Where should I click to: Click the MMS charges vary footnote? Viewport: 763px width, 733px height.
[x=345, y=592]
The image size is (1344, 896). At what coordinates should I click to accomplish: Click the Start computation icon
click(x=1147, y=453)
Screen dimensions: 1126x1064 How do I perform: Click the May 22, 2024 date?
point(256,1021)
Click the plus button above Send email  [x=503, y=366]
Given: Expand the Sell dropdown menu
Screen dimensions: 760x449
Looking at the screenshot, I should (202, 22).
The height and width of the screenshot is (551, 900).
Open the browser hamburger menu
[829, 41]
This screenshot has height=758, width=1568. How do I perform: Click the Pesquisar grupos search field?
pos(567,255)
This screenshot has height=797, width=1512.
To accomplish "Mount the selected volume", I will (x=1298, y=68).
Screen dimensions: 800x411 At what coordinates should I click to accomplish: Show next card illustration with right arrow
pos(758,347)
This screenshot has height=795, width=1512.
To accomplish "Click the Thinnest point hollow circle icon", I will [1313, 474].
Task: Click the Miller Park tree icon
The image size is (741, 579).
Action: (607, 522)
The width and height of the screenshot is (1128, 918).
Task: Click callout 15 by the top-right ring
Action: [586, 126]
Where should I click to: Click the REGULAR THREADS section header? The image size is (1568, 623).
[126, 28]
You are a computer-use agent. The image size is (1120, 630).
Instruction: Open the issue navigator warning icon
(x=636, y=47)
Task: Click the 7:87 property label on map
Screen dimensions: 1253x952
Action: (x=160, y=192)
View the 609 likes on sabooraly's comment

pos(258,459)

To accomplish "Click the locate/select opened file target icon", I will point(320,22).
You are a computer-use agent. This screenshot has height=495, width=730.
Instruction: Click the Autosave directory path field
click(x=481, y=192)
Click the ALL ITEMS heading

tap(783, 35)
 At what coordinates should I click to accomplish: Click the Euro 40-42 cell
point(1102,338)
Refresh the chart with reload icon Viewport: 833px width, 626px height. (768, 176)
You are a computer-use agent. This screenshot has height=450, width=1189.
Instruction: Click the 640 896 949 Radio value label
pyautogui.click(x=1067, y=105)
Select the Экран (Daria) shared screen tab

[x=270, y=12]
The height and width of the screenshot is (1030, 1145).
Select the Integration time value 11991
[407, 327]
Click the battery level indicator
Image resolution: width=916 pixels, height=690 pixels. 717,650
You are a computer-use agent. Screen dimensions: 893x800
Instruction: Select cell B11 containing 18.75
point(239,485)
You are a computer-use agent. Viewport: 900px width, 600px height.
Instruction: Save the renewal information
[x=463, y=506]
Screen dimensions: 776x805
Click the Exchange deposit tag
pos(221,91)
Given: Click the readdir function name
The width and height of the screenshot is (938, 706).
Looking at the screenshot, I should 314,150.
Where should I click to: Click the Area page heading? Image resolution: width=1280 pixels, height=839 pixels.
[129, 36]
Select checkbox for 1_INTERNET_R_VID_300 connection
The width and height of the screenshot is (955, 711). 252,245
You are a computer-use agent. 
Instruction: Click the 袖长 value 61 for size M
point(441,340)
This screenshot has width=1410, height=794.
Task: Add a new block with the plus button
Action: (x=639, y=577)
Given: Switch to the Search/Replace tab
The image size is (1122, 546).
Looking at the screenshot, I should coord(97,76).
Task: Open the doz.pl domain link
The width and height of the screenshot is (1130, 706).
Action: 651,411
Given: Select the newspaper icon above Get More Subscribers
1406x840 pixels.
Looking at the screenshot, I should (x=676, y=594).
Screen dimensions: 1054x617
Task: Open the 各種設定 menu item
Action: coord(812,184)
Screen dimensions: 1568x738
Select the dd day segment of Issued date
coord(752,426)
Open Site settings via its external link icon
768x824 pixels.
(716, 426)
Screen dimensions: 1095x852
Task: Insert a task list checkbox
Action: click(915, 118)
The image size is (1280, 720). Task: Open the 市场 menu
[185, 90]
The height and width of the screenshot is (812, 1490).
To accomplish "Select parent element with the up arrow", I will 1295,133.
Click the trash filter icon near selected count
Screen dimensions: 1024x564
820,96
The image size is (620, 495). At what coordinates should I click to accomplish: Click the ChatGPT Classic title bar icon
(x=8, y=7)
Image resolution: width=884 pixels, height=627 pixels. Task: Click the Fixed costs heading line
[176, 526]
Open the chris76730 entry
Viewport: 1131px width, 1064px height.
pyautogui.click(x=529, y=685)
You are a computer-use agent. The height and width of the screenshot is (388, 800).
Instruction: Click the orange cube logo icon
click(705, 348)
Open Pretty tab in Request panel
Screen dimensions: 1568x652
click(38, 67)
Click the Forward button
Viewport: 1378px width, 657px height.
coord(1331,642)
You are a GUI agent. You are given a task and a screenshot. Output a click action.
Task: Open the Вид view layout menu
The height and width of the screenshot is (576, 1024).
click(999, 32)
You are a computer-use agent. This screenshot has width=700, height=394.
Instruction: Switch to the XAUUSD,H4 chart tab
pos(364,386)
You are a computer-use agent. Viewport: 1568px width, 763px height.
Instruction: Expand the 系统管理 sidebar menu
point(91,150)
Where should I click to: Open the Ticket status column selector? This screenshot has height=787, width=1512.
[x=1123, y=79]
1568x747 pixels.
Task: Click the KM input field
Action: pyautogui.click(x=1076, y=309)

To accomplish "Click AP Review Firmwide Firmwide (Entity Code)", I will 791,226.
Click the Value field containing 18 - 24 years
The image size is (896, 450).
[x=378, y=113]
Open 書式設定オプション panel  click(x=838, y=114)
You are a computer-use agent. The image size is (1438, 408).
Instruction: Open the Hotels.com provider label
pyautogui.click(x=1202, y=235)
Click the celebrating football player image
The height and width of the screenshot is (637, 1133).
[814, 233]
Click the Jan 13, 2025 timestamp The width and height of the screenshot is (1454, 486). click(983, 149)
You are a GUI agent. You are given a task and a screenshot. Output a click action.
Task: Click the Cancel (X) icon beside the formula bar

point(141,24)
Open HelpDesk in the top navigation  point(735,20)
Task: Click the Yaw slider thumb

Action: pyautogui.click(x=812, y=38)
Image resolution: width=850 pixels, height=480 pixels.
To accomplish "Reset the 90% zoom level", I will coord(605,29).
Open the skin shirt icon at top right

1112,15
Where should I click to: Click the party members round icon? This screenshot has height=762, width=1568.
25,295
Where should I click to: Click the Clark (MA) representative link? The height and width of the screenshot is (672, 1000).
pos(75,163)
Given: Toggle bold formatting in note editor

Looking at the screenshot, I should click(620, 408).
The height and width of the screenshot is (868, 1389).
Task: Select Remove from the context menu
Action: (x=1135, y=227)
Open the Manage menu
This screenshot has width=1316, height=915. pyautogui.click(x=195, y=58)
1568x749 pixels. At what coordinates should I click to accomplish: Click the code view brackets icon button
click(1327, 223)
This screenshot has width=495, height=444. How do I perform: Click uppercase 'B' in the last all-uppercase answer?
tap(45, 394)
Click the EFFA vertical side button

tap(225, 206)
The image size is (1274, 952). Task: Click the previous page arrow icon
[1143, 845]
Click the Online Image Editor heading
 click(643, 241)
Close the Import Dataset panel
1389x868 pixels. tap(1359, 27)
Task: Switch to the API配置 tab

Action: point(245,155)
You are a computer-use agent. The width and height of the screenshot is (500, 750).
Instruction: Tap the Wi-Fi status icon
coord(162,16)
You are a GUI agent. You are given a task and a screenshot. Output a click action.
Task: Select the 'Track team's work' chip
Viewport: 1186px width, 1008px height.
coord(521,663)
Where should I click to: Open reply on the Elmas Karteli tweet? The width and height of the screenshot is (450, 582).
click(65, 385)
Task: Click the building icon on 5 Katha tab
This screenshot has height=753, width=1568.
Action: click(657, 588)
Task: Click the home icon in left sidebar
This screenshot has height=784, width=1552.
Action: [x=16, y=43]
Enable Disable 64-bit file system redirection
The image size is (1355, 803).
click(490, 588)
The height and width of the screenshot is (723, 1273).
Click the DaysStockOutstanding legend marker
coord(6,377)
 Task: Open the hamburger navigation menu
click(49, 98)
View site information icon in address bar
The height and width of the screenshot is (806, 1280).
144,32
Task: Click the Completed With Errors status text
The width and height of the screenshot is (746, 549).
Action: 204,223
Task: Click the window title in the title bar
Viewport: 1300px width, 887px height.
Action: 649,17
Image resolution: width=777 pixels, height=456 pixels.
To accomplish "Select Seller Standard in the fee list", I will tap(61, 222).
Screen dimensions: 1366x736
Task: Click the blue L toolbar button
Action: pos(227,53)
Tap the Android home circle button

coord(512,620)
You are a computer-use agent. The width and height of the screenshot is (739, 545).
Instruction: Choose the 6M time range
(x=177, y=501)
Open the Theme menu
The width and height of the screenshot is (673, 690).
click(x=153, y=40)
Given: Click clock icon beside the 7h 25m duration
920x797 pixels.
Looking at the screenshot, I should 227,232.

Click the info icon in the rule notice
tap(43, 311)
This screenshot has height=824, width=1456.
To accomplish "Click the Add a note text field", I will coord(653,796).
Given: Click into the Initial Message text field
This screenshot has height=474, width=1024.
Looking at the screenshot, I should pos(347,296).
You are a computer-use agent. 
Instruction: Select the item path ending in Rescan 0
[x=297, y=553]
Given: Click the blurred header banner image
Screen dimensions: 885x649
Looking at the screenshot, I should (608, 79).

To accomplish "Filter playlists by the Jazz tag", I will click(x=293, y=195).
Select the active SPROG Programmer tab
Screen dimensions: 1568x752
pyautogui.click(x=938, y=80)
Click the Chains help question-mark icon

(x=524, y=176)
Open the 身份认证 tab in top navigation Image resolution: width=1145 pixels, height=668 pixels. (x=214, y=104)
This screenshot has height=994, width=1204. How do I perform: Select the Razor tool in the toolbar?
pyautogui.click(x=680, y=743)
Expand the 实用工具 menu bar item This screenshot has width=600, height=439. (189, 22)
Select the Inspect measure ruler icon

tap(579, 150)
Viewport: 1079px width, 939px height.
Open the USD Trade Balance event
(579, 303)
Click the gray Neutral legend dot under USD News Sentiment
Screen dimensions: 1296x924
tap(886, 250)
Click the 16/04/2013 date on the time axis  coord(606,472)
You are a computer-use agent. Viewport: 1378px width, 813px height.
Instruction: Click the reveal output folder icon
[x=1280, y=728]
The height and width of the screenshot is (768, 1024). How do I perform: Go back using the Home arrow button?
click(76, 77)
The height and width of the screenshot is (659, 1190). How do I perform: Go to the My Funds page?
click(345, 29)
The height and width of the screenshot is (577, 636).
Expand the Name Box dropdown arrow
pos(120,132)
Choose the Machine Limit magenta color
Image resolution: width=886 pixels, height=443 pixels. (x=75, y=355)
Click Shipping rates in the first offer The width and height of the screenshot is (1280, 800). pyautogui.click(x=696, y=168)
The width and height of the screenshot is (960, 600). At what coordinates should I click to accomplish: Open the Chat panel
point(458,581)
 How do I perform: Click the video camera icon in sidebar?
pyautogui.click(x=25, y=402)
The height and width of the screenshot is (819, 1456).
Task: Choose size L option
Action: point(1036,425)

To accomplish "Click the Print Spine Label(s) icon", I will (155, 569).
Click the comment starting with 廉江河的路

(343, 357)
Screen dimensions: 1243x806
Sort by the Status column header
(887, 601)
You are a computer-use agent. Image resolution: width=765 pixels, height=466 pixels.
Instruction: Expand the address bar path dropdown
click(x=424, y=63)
_ _ _ _ _
▶ _WHAT IS NEEDED_
Taking the records above, retype every line from the one with "Instruction: Choose the 6M time range" down to the one with "This screenshot has height=824, width=1456.", exactly and with nothing else.

▶ _REPLY_
Instruction: Choose the 6M time range
(x=177, y=501)
Open the Theme menu
The width and height of the screenshot is (673, 690).
click(x=153, y=40)
Given: Click clock icon beside the 7h 25m duration
920x797 pixels.
Looking at the screenshot, I should 227,232.

Click the info icon in the rule notice
tap(43, 311)
This screenshot has height=824, width=1456.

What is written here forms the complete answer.